Humberto Arroyo Malagón

Humberto Arroyo Malagón, conocido artísticamente como Mago Cristal, fue una figura relevante dentro del ilusionismo del Bajío mexicano durante la segunda mitad del siglo XX.
Su primer nombre artístico fue Mago Humar, antes de adoptar el seudónimo con el que sería más ampliamente reconocido. Su influencia se extendió tanto por su actividad escénica como por su papel formativo dentro de la comunidad mágica regional.
Primeros años y nombres artísticos
Arroyo Malagón inició su trayectoria bajo el nombre de Mago Humar, un seudónimo que posteriormente reemplazó por Mago Cristal, identidad con la que consolidó su presencia en el ámbito mágico del Bajío. Su actividad se caracterizó por un estilo clásico y por un fuerte compromiso con la formación de nuevos ilusionistas.
Actividad en el Bajío y labor como mentor
Fue un personaje clave para los ilusionistas de la región del Bajío, donde ejerció como mentor de varios magos emergentes. Entre ellos destacó el Mago Ettoczam, con quien mantuvo una estrecha relación profesional y formativa.

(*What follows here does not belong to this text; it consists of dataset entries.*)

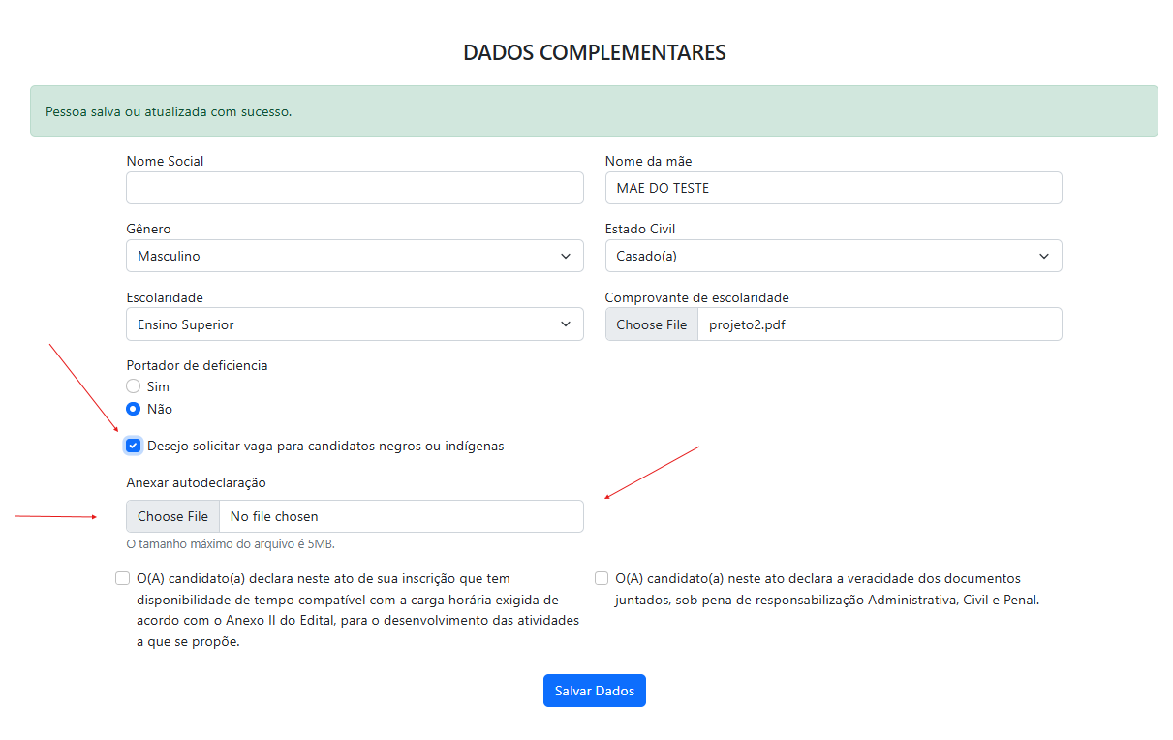
Task: Select the Sim radio button
Action: 134,386
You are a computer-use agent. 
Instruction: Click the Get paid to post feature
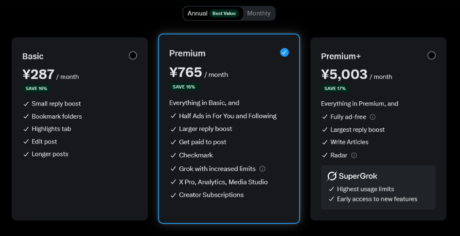203,142
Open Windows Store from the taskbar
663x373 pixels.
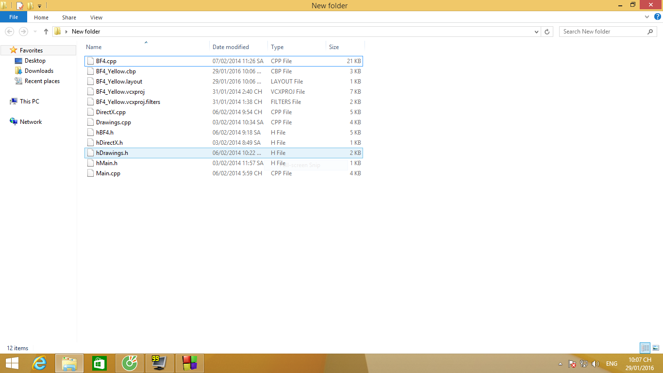[x=99, y=363]
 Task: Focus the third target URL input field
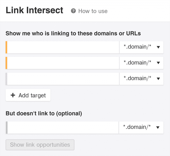coord(63,79)
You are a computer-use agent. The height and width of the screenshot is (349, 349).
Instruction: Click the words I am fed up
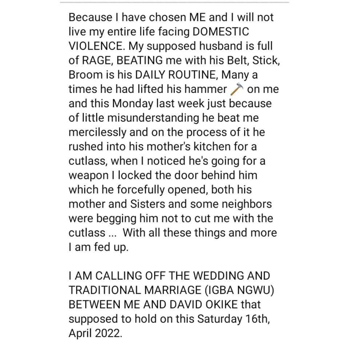click(x=98, y=247)
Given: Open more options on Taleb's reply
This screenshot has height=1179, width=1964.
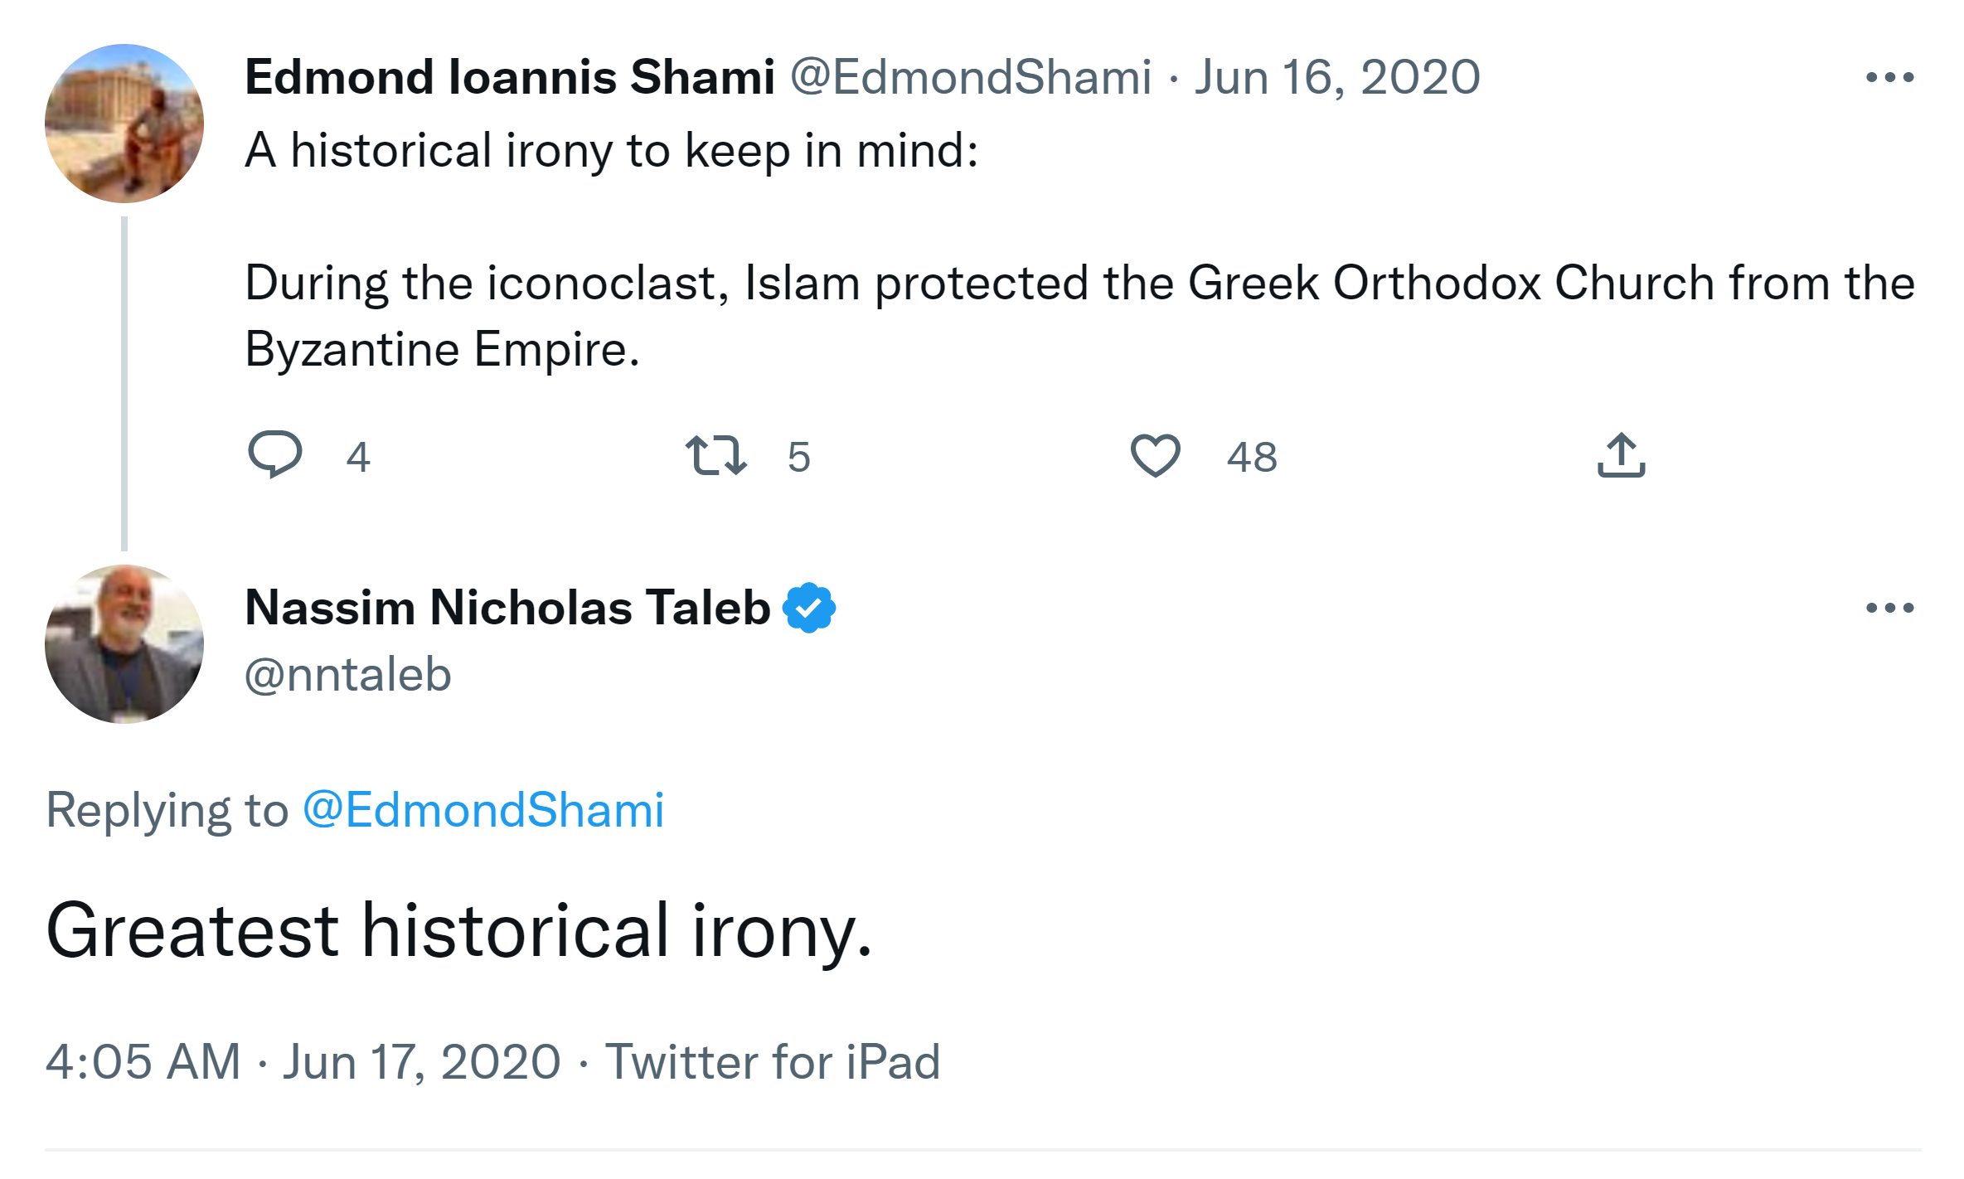Looking at the screenshot, I should coord(1889,608).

Su influencia contribuyó al desarrollo de una comunidad mágica activa y cohesionada en la zona.
Fundación del club “Ilusionistas del Bajío”
En la década de 1970, ya establecido en la ciudad de Salamanca (Guanajuato, México), donde también residía Ettoczam, ambos fundaron el club “Ilusionistas del Bajío”, una agrupación destinada a reunir, organizar y fortalecer a los practicantes del ilusionismo en la región.
La asociación fue registrada legalmente por José Luis Masoy, notario de profesión y mago por afición, lo que permitió dotar al club de una estructura formal y reconocimiento oficial.
Legado
El Mago Cristal es recordado como una figura central en la consolidación del ilusionismo en el Bajío.
Su labor como formador, su participación en la creación de espacios organizados para la práctica mágica y su influencia sobre nuevas generaciones lo sitúan como un referente histórico dentro del ilusionismo regional mexicano.